Geothermal Energy - The Untapped Power

Geothermal Energy - The Untapped Power
Geothermal energy is the natural heat energy stored with in the Earth.  Geothermal plants generate electricity by utilizing the steam of super-heated ground water to drive turbines within the power plant facility.  Most geothermal sites in the United States are located in Alaska, Oregon, California, Idaho, Utah, and Nevada.  Unlike the western states, there are few viable locations for geothermal power generation on the east coast.
The most obvious benefit to using geothermal is that it is a renewable energy source.  Unlike fossil fuels, geothermal energy does not have a carbon footprint.  All of the heat energy needed to run the facility occurs naturally within the Earth.  Also, geothermal plants have a minimal impact on the environment because the steam, which later condenses into water, is cycled back into the Earth.  If maintained well, geothermal site can create power for decades.
There are also some dangers associated with geothermal energy.  For instance, trace amounts of poisonous gas can escape while steam energy is extracted out of a natural spring.  Though these small amounts are relatively harmless, it is still important to note that this can occur.  Also, the hot spring can become depleted if water is not cycled back into the reservoir of the spring.  A sink hole can occur if enough water is displaced from the well.  Managed well, the vast majority of geothermal power plants can avoid all of these issues.
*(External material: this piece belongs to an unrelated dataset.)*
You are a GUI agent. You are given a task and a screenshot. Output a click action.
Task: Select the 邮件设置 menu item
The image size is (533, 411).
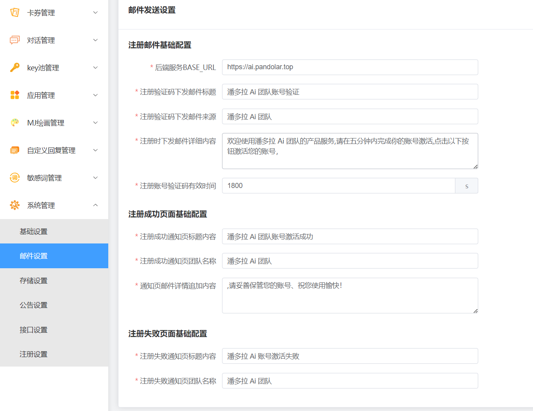[x=34, y=256]
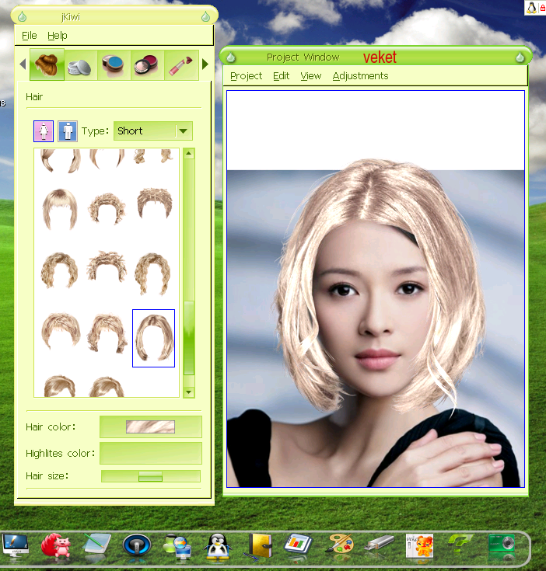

The current focus on energy independence and lower carbon emissions has created the necessity for environmentally friendly energy solutions.  To make geothermal power more prevalent across the world creative applications of current technologies must be put in place.  For example, the same deep drilling techniques that are used for fracking can be utilized to find geothermal springs.  Once drilled, a single geothermal plant can tap multiple hot springs simultaneously and reduce the dependence on fossil fuels.  Coupled with a more efficient electrical grid, there is a strong chance that this energy can be generated and transmitted with little environmental impact.